The puzzling thing about her information was he camped in an alley. Even in the 19th Century when the grid was first laid out, space was at a premium downtown. There aren’t many alleys. When we got to Polk, the commercial street that bounds the Loin on the west, I thought of one.
We walked up to O’Farrell then over to Hyde. There’s a cul de sac that cuts about a third of the way into the block where it abuts the backside of an apartment building. It has a Gothic, picturesque quality because of the growth of older trees. Alas, that night there were no squatters. We continued on.
At Leavenworth we descended the hill to the street’s base in the UN Plaza on Market. The sidewalk was packed with street people selling goods spread out on blankets. It was now 9:00. I was tired and cold and told my companion I was going to head back to my place. She looked me squarely in the eyes and thanked me sincerely.
At home I contacted a community activist friend. He gave me the names of two agencies that might help. He also mentioned a bar called 800 Larkin. It’s a gathering spot for the transexual community and, if she was up for it, she was bound to learn something there. I forwarded this info on and went to bed.
The next morning there were no messages so I accepted the experience as just one of life’s unresolved mysteries.. Mid-morning another text from my activist friend said that, from what I had described, the guy was probably in one of the tent encampments on the short alley-like streets between Polk and Van Ness. They are named for indigenous ground cover like Fern, Ivy and Myrtle. I forwarded this too..
About 1:00 in the afternoon I heard from her. She had not found her son and got a room for the night, She was heading back out to search that afternoon..
At 7:00 there was another message saying she was on the train back to Modesto. Her daughter had insisted she return home but she planned to resume her quest early the following week.
A few days later over the weekend she texted again. Her son had called her. She had spoken to enough people that word eventually filtered back she’d been there. After talking to her he said at one point she’d been just a few feet from his tent on one of the ground cover streets. He said much of what she heard was grossly exaggerated. He wasn’t as bad off as she feared. But he admitted he needed help so was cooperating with her to find a facility. She was thrilled.
When I was 19 and in Fort Wayne for the summer, Jim and I struggled to find places to hang out. We were underage so couldn’t get into bars. If Marilyn was in town, though, she knew enough bouncers to sneak us in somewhere. Otherwise our choices were a coffee house that closed at 10 or the all night burger and breakfast joint, Azars.

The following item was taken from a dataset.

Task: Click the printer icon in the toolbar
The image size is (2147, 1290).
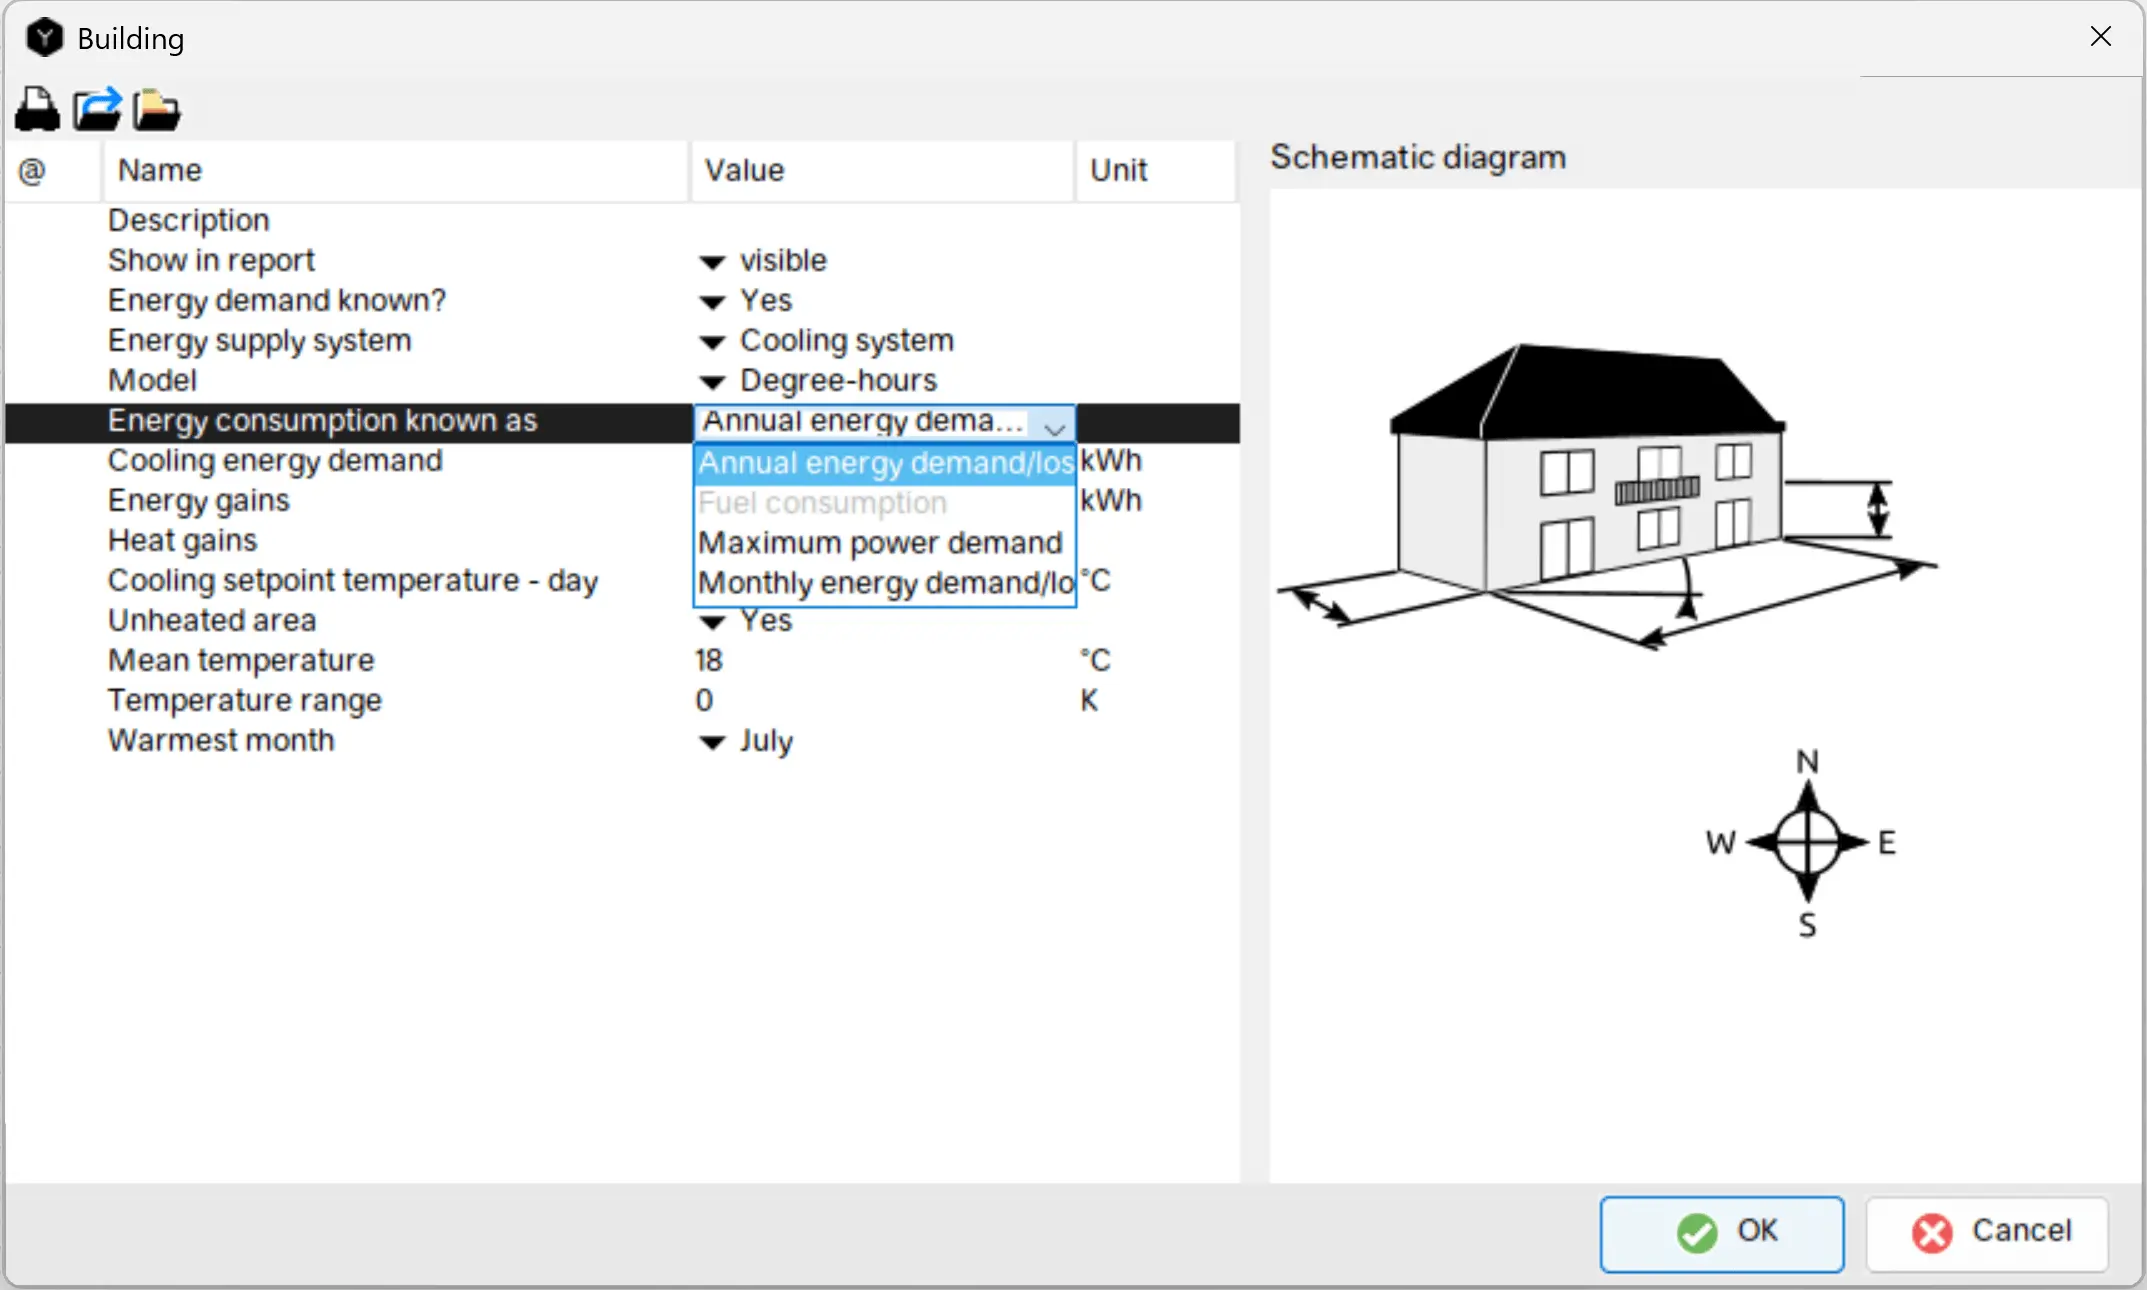Action: point(36,110)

Jim also liked to go to the Switchboard. It was a 24 hour hippie hotline staffed by volunteers and housed in an old Victorian church rectory. They offered advice on birth control, drugs, police issues, housing, then made referrals to more professional resources.
Calls could be few and far between so the volunteers didn’t mind friends hanging out. The room was outfitted with ratty used furniture to lounge in. You could get stoned there.

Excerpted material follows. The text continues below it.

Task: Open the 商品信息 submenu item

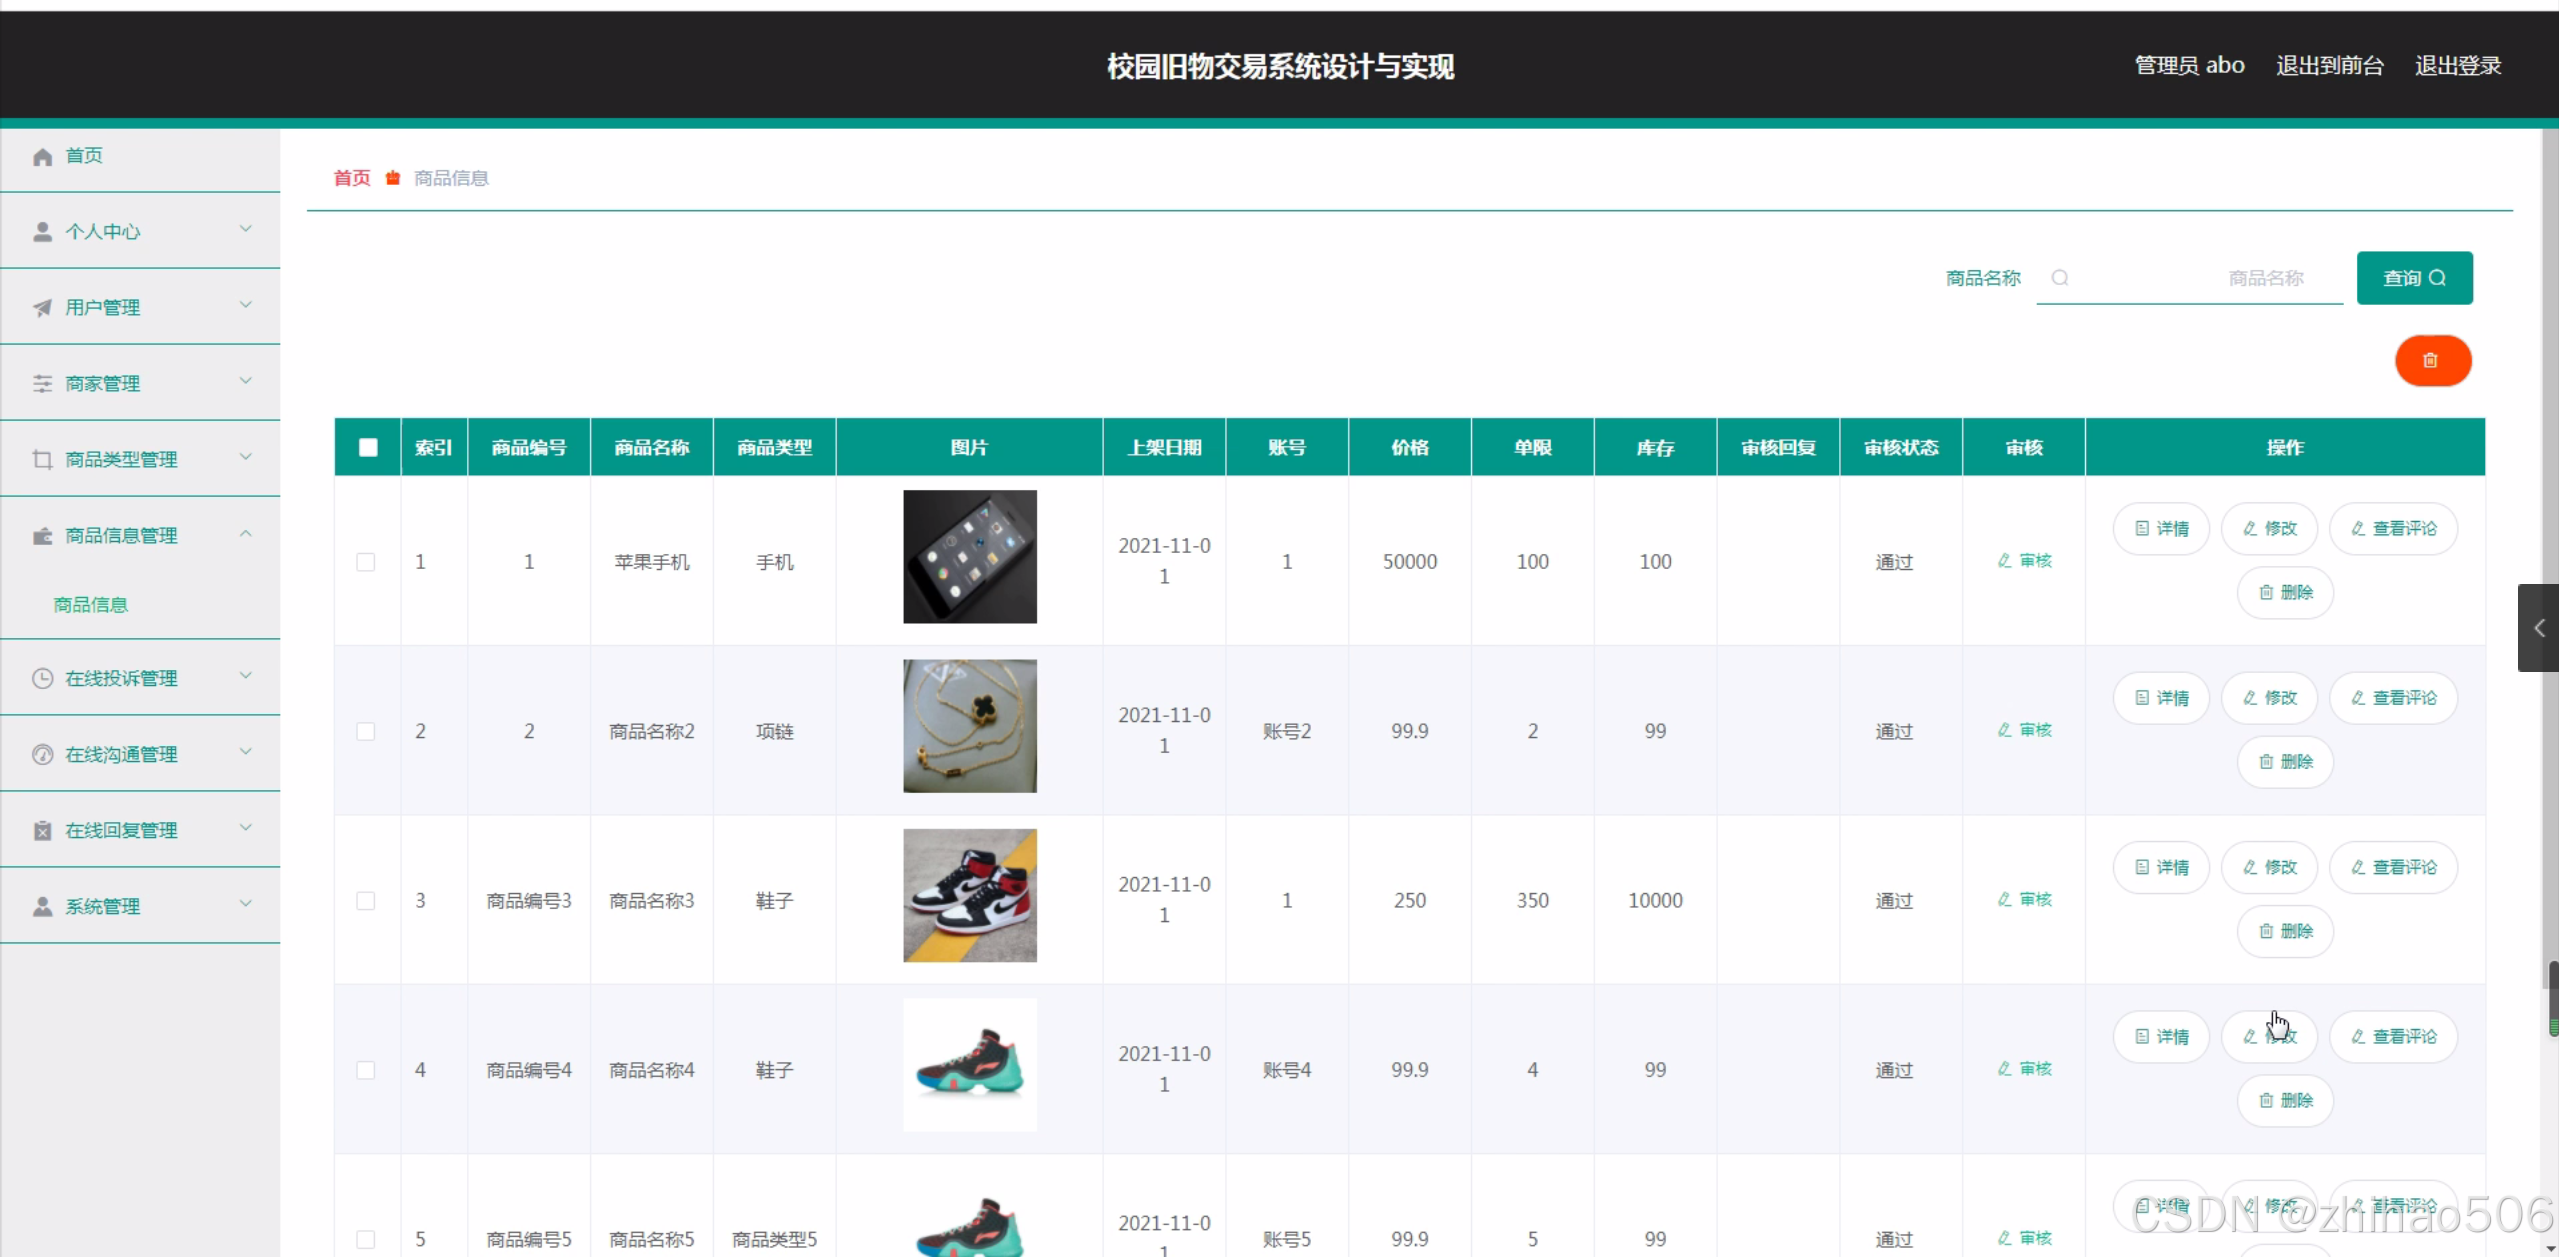Action: tap(91, 605)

One night around midnight, someone offered to drop Jim off at his parents house on the north side. I lived south of the city and intended to leave soon too.

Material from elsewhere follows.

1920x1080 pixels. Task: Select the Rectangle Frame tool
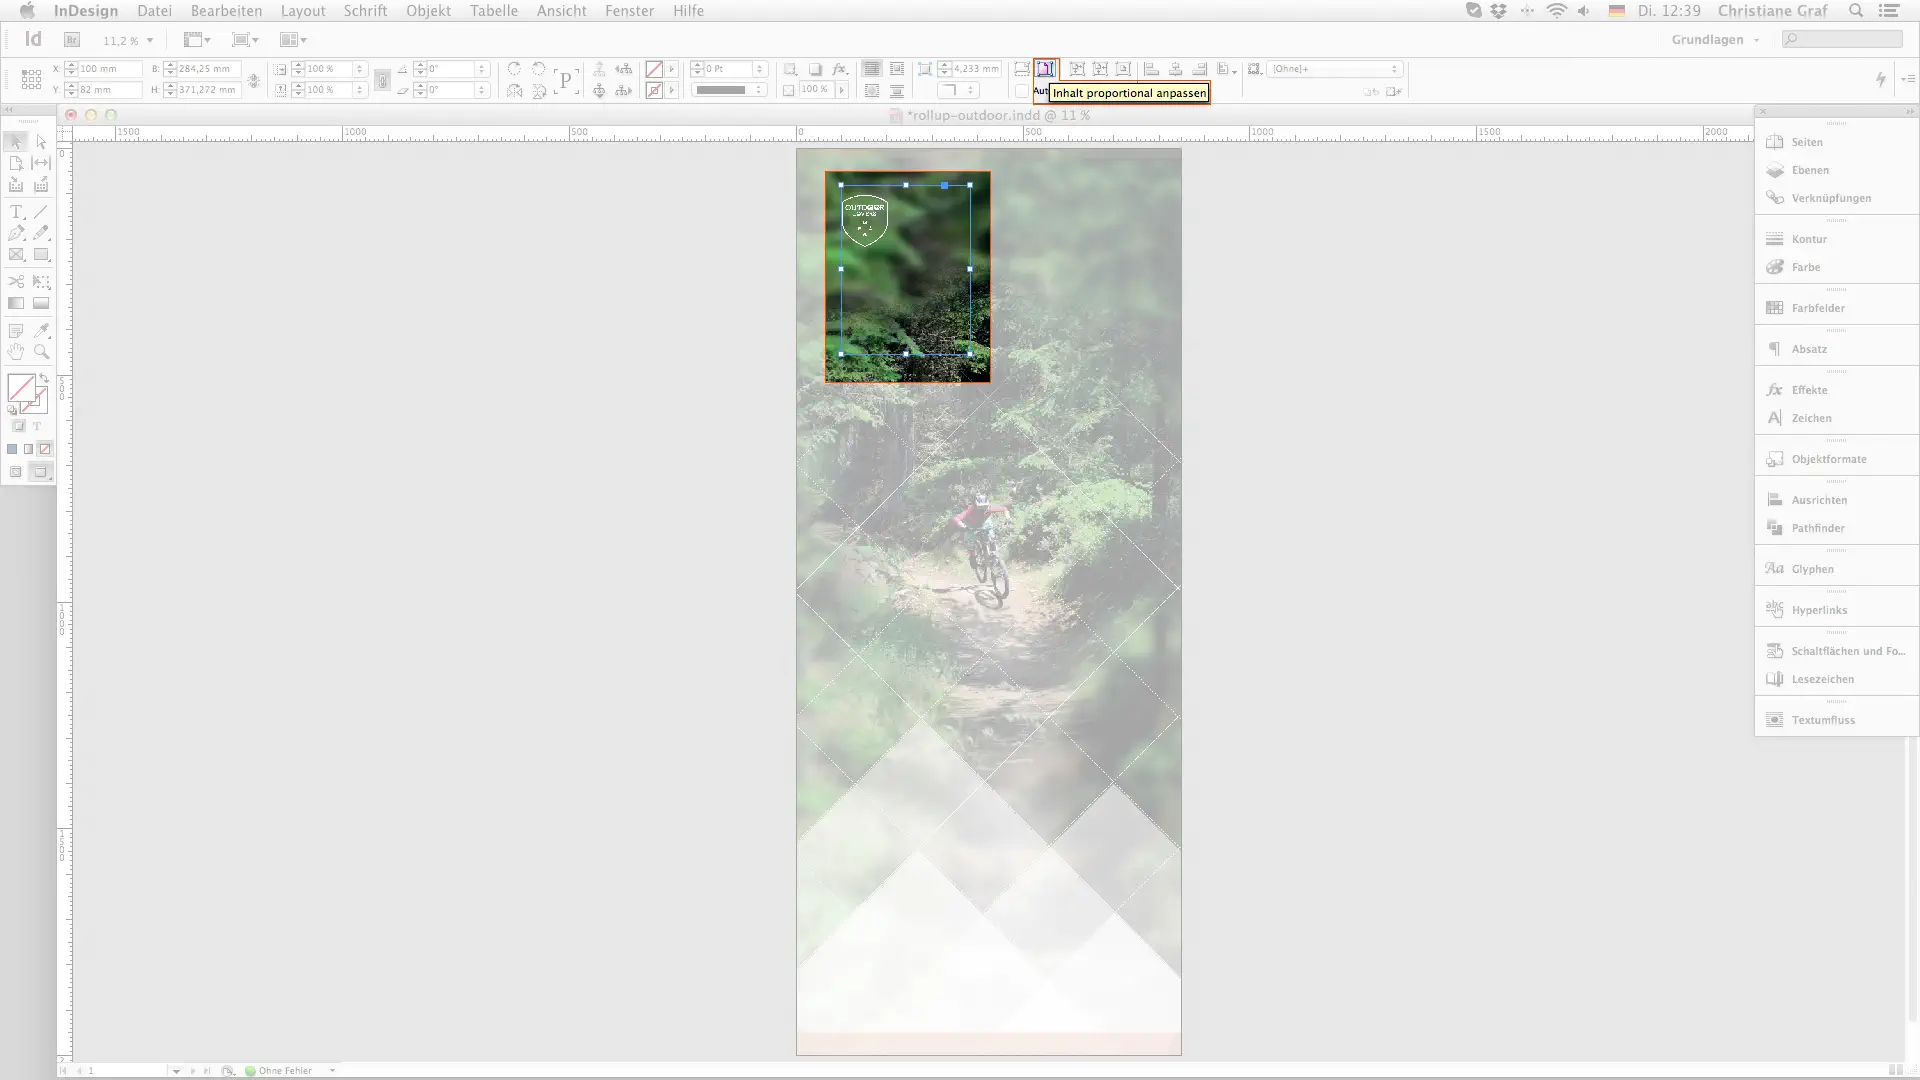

The next thing I knew it was 6:00 a.m. I was awakened by Mother’s voice, a firm “Chris.” She had not heard me come home. When the car wasn’t in the drive that morning she borrowed my brother’s GTO to look for me. After driving around downtown she finally spotted her Karmann Ghia parked in front of St. Mary’s.
As I pulled myself together on the beat up old sofa she asked if I was okay. I answered “yes.” Before I could say more she turned quietly and left.
I arrived home a few minutes after her. There were no histrionics, no scolding. We didn’t discuss the matter at all She just wanted to make sure I was safe. The rest would have to sort itself out.
Will the circle of concerned mothers with wayward children be unbroken?